Having a bit of trouble running this test (unable to download the HF model, hitting a 429, just lacking a HF token) and not super pleased with this test but it;s just to test that both cls/mean produce different outputs as expected.

How about just testing with the reranker-ModernBERT-large-gooaq-bce model directly, which is a mean classifier-pooling, instead of gte-reranker model with mean pooling?

I think we can check whether classifier pooling correctly works by running the reranker-ModernBERT-gooqa-bce model, while cls classifier pooling has already been verified in the above test! (implicitly assume cls and mean will behave differently)

unable to download the HF model, hitting a 429,

when I faced that issue, in my case, I manually download the model via git or huggingface-cli on my local, and then set HUGGINGFACE_HUB_CACHE to point to that local path.

That sounds like a good idea, will try this!

It couldn't find from the cache but I managed to just export a hugginface token, all good!

successes: test_modernbert_classification_mean_pooling test result: ok. 1 passed; 0 failed; 0 ignored; 0 measured; 3 filtered out; finished in 3.94s

kwnath · 2025-05-28T11:46:48Z

backends/candle/src/models/flash_modernbert.rs

@@ -260,7 +260,15 @@ impl FlashModernBertModel {

        let (pool, classifier) = match model_type {
            ModelType::Classifier => {
-                let pool = Pool::Cls;
+                let pool = if let Some(pooling) = &config.classifier_pooling {


It might make more sense to do this like in below:

ModelType::Classifier(pool) => { if pool == Pool::Splade { candle::bail!("`splade` is not supported for ModernBert") } if pool == Pool::LastToken { candle::bail!("`LastToken` is not supported for ModernBert") } }

But this would be a bigger change that I'm not as confident about.

I'm also not confident about this, maybe we could consider std::str::FromStr for the Pool enum like below. It would be great if the maintainers could provide some guidance or feedback on this :)

impl std::str::FromStr for Pool { fn from_str(s: &str) -> Result<Self, Err> { match s { "cls" => Ok(Pool::Cls), "mean" => Ok(Pool::Mean), "splade" => Ok(Pool::Splade), "last_token" => Ok(Pool::LastToken), _ => Err(()), } } }

kozistr

i'm just a passerby lol.
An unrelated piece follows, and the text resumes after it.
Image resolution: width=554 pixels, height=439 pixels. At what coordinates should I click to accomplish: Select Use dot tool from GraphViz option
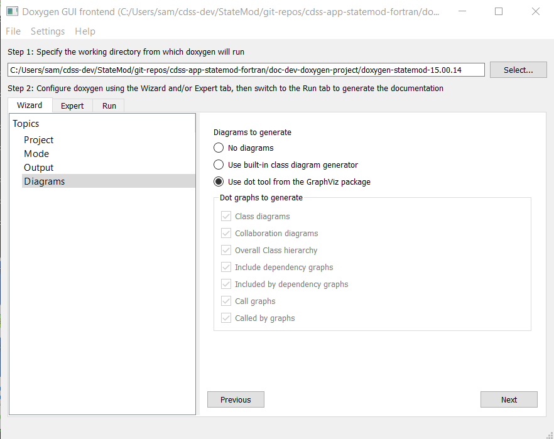[219, 182]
I leaved some comments, to hope if it could help you in some way :) thanks

kozistr · 2025-05-29T03:32:42Z

backends/candle/tests/test_modernbert.rs

@@ -202,3 +202,61 @@ fn test_modernbert_classification() -> Result<()> {

    Ok(())
 }
+
+#[test]


How about just testing with the reranker-ModernBERT-large-gooaq-bce model directly, which is a mean classifier-pooling, instead of gte-reranker model with mean pooling?

I think we can check whether classifier pooling correctly works by running the reranker-ModernBERT-gooqa-bce model, while cls classifier pooling has already been verified in the above test! (implicitly assume cls and mean will behave differently)
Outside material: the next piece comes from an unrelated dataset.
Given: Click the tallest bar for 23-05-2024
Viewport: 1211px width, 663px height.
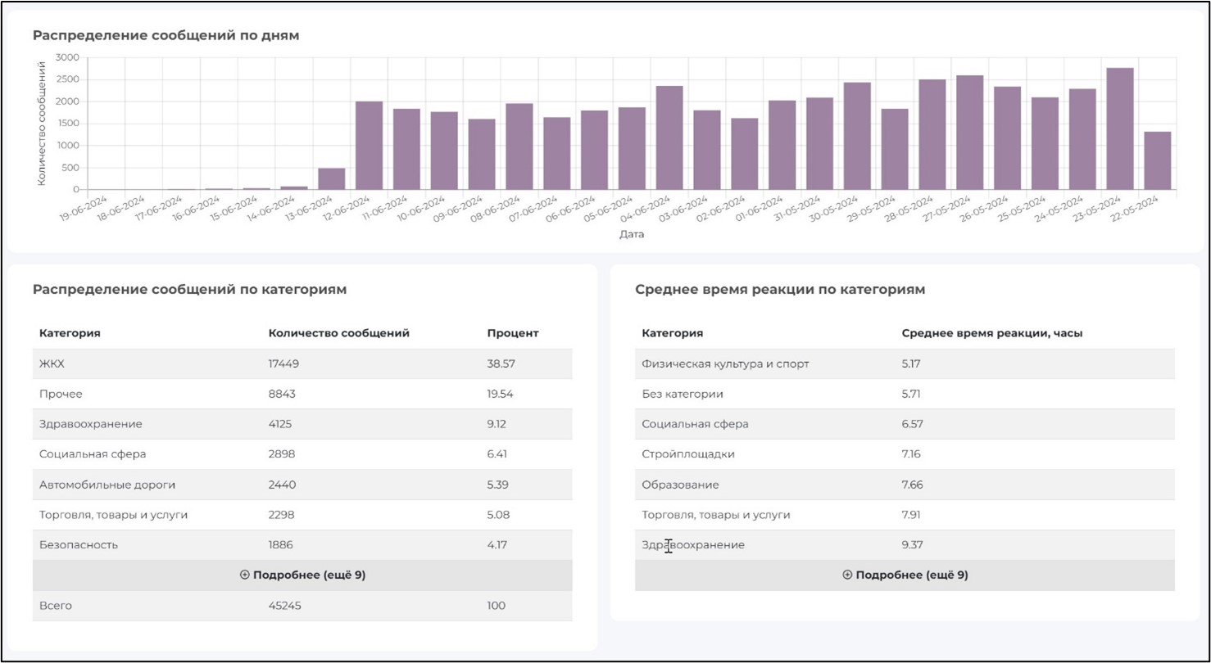Looking at the screenshot, I should click(1118, 127).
unable to download the HF model, hitting a 429,

when I faced that issue, in my case, I manually download the model via git or huggingface-cli on my local, and then set HUGGINGFACE_HUB_CACHE to point to that local path.
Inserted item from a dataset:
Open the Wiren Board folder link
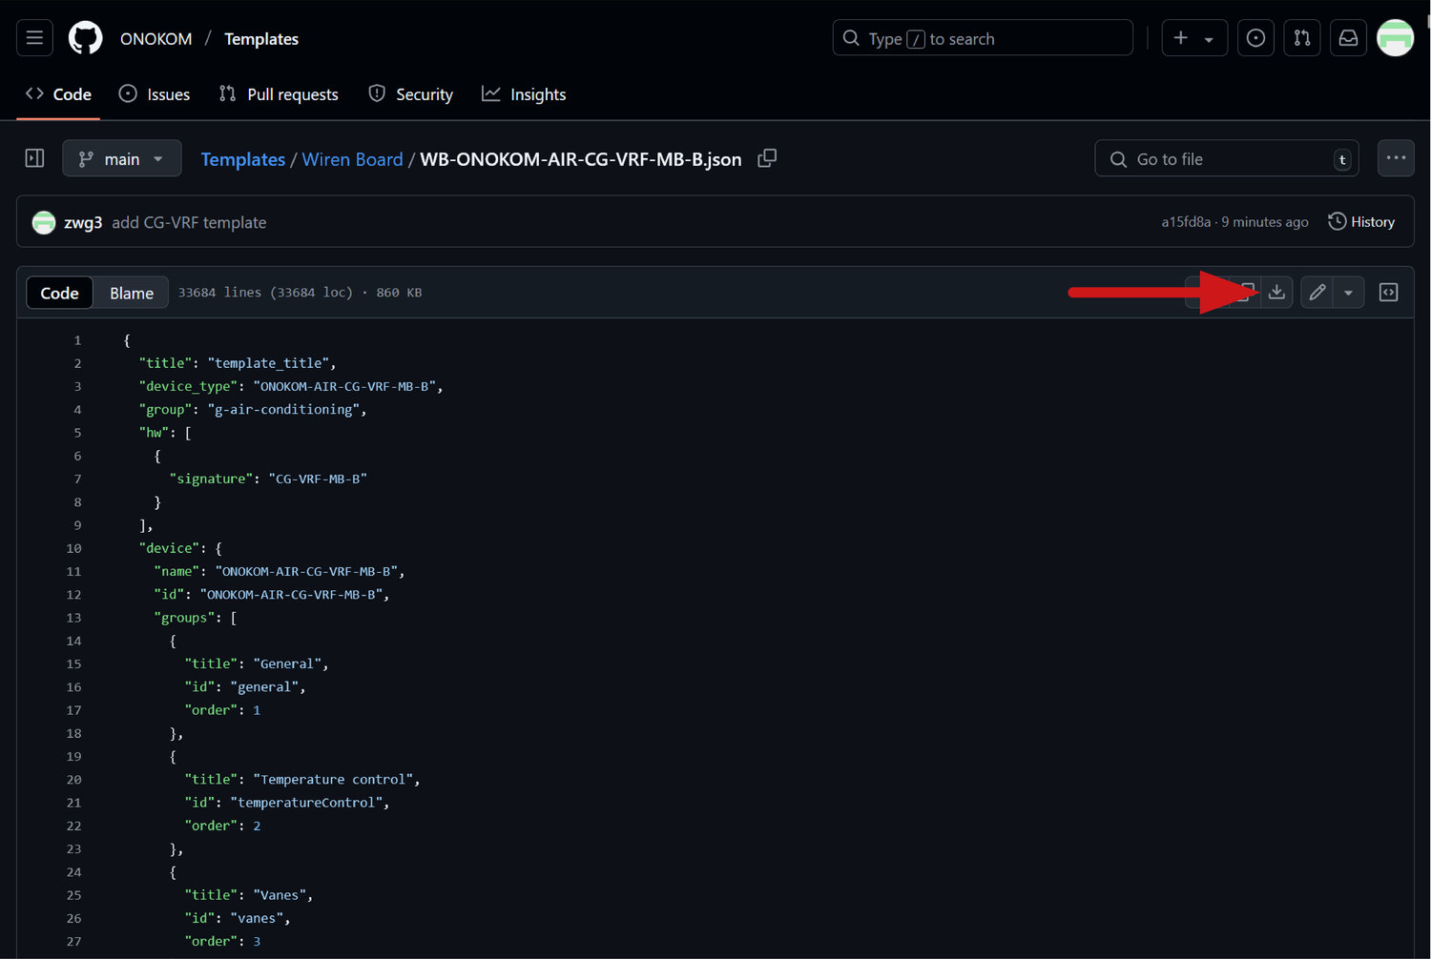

kozistr · 2025-05-29T03:37:17Z

backends/candle/src/models/flash_modernbert.rs

@@ -260,7 +260,15 @@ impl FlashModernBertModel {

        let (pool, classifier) = match model_type {
            ModelType::Classifier => {
-                let pool = Pool::Cls;
+                let pool = if let Some(pooling) = &config.classifier_pooling {


I'm also not confident about this, maybe we could consider std::str::FromStr for the Pool enum like below. It would be great if the maintainers could provide some guidance or feedback on this :)

impl std::str::FromStr for Pool { fn from_str(s: &str) -> Result<Self, Err> { match s { "cls" => Ok(Pool::Cls), "mean" => Ok(Pool::Mean), "splade" => Ok(Pool::Splade), "last_token" => Ok(Pool::LastToken), _ => Err(()), } } }

Add different pooling stategies for Modernbert classifier

dbbbf24

kwnath commented May 27, 2025

View reviewed changes

kwnath commented May 28, 2025

View reviewed changes

kozistr reviewed May 29, 2025

View reviewed changes

kwnath added 7 commits May 29, 2025 11:34

update test to use reranker model

683d0db

Add test snapshot

9832f20

update snapshots

665294d

Remove unneeded snapshot

95f90ac

Add new snapshot for classifier mean pooling strat

b07060d

Update pooling method

aed7457

remove use std::str::FromStr;

3ab78be

Provide feedback

Saved searches

Use saved searches to filter your results more quickly

Uh oh!

Add mean pooling strategy for Modernbert classifier #616

Add mean pooling strategy for Modernbert classifier #616

Uh oh!

kwnath commented May 27, 2025 •

edited

Loading

Uh oh!

kwnath May 27, 2025 •

edited

Loading

Uh oh!

kozistr May 29, 2025

Uh oh!

kwnath May 29, 2025

Uh oh!

kwnath May 29, 2025

Uh oh!

kwnath May 28, 2025

Uh oh!

kozistr May 29, 2025 •

edited

Loading

Uh oh!

kozistr left a comment

Uh oh!

kozistr May 29, 2025

Uh oh!

kozistr May 29, 2025 •

edited

Loading

Uh oh!

Uh oh!

@@ @@ -202,3 +202,61 @@ fn test_modernbert_classification() -> Result<()> { @@
                   Ok(())
               }
+              #[test]

Add mean pooling strategy for Modernbert classifier #616

Are you sure you want to change the base?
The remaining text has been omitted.